(Collected data)
=-=-=

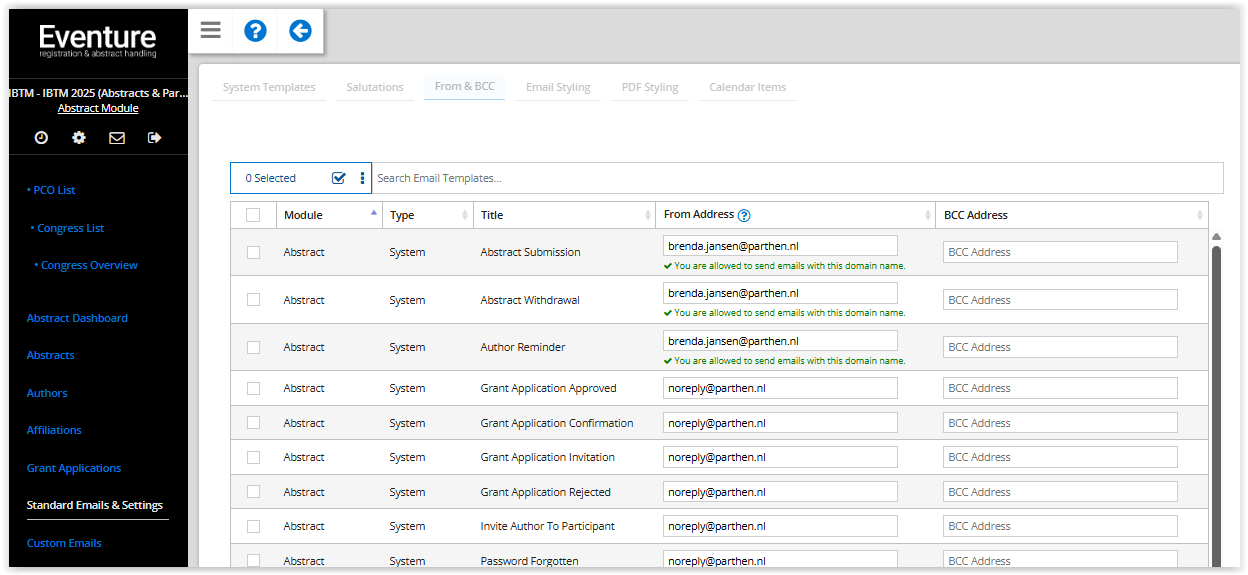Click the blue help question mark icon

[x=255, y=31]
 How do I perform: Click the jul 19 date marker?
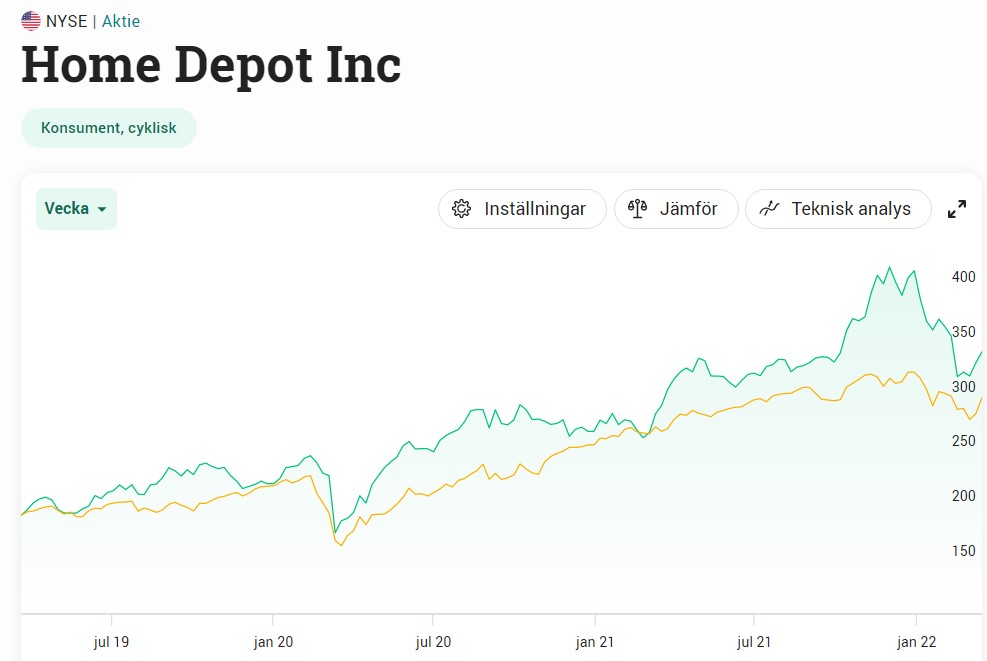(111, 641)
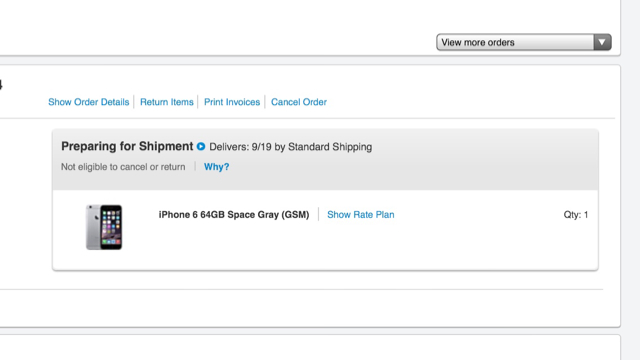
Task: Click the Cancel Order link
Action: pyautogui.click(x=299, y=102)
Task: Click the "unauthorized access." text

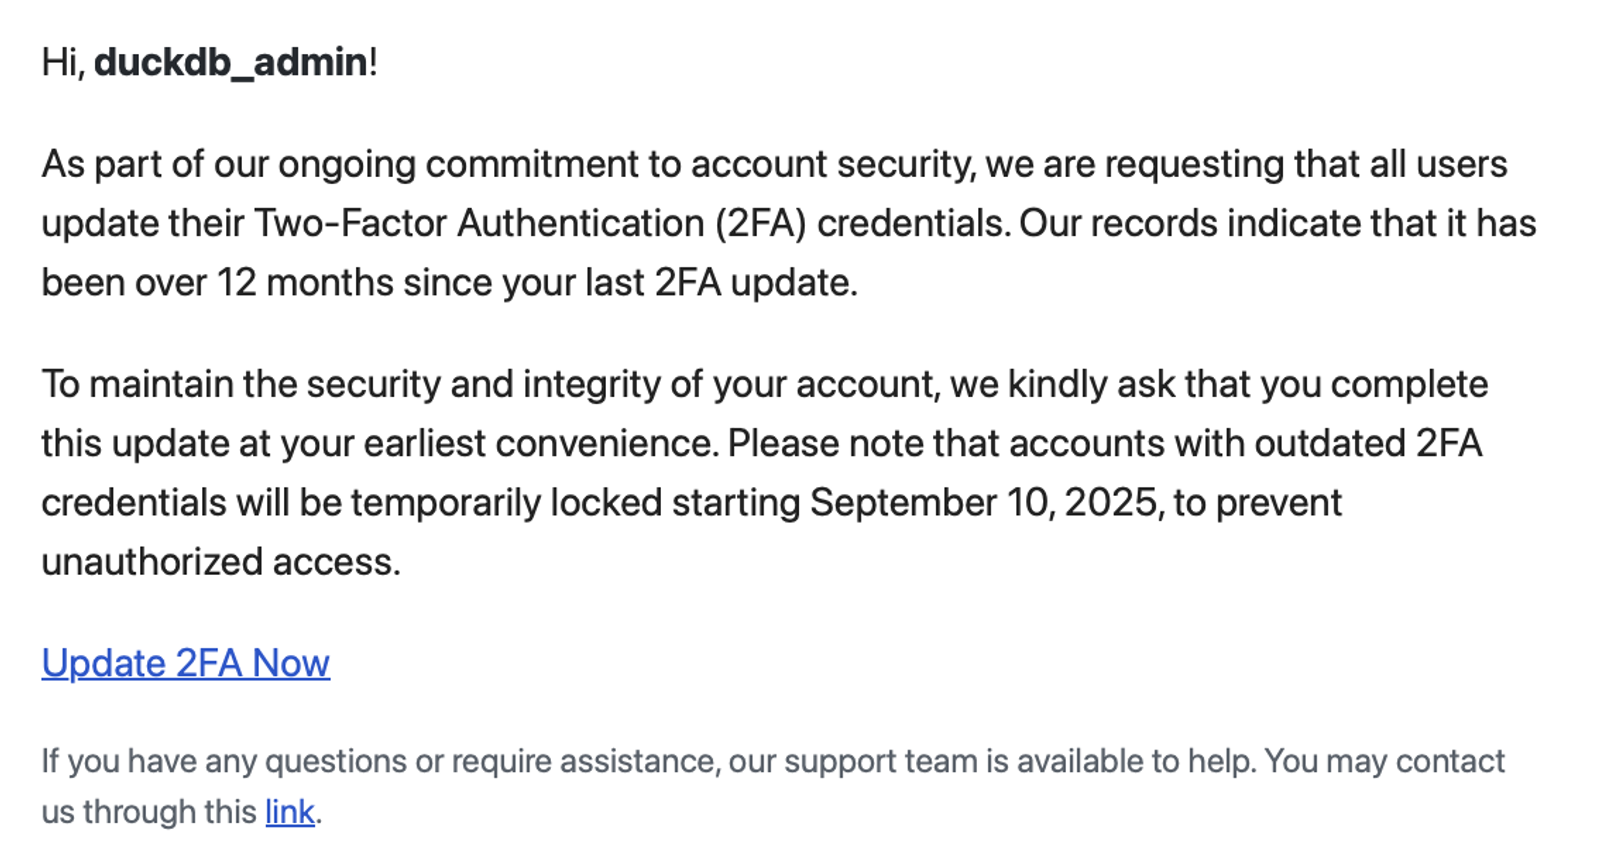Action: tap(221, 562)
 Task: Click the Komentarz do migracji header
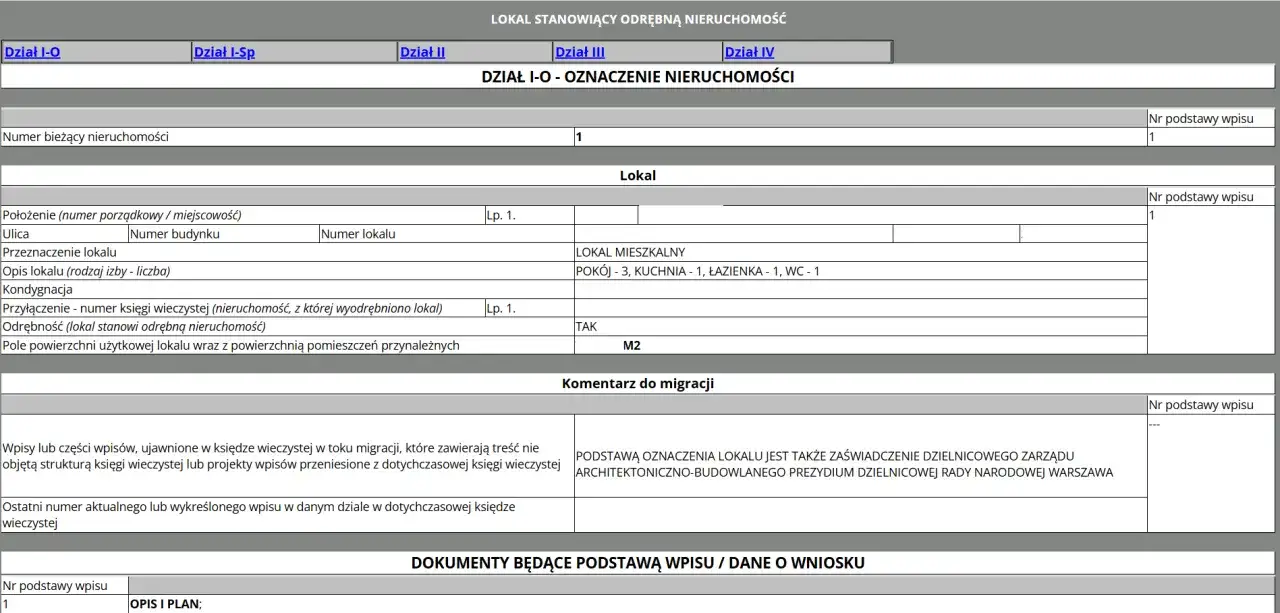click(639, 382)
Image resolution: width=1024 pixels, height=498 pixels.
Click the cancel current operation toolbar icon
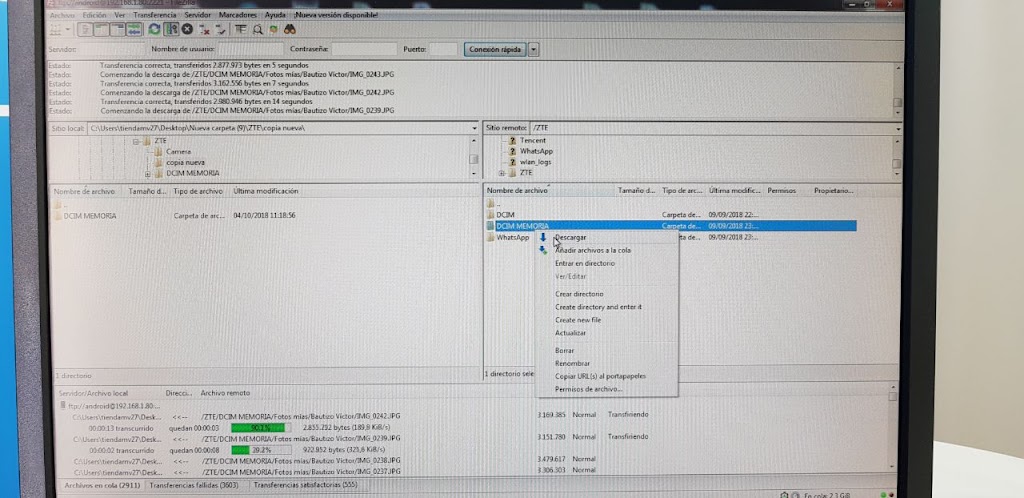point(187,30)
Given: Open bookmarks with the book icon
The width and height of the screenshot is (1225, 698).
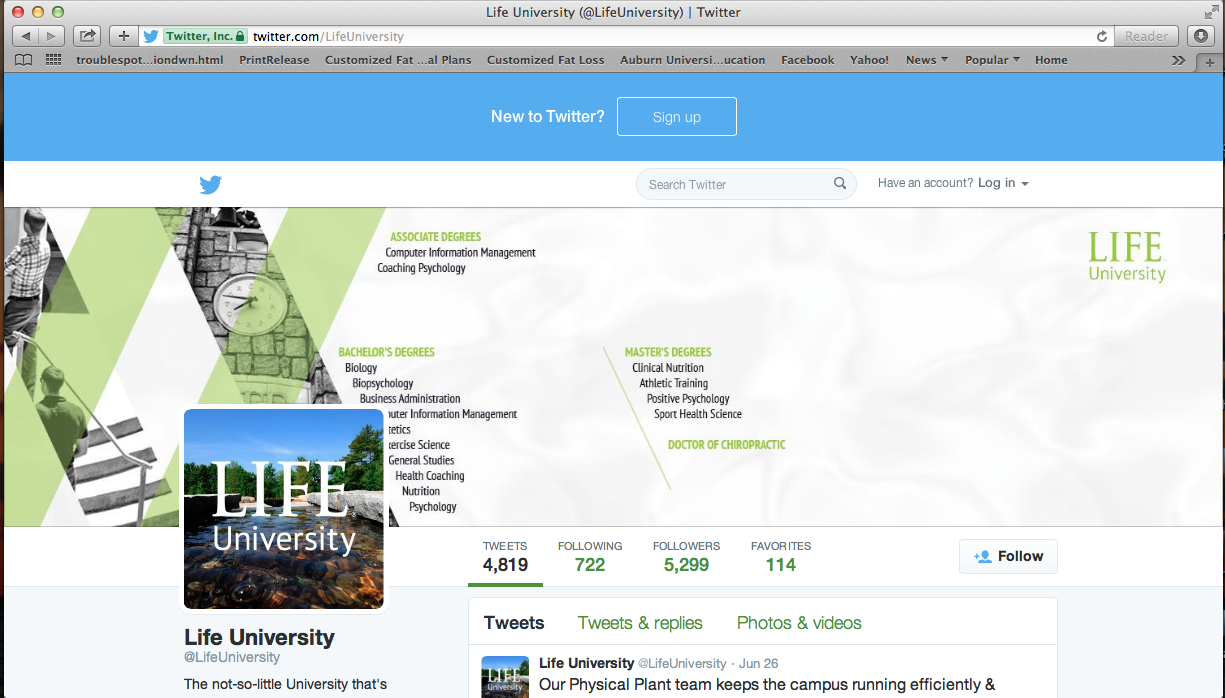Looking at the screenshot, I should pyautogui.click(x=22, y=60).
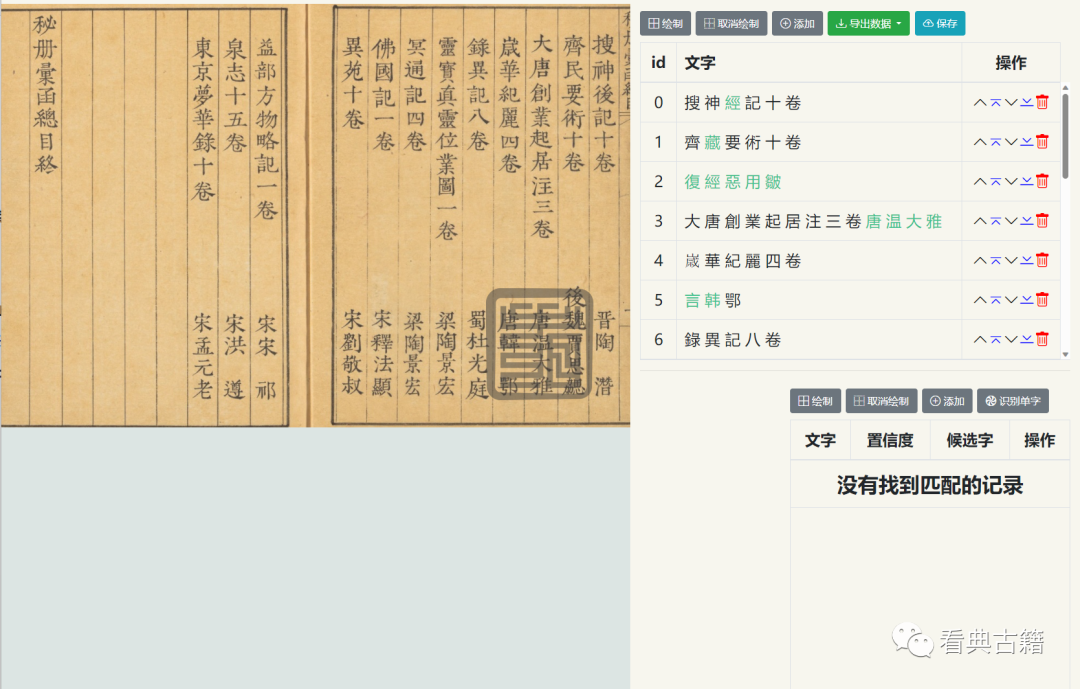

=-=-=

## Task prompt
Copy nothing but the lines from the line holding "Click the cancel current" through the last line of the entries, exactly, while leaving out the pictures.

## Task solution
Click the cancel current operation toolbar icon
point(187,30)
Given: Open bookmarks with the book icon
The width and height of the screenshot is (1225, 698).
Looking at the screenshot, I should pyautogui.click(x=22, y=60).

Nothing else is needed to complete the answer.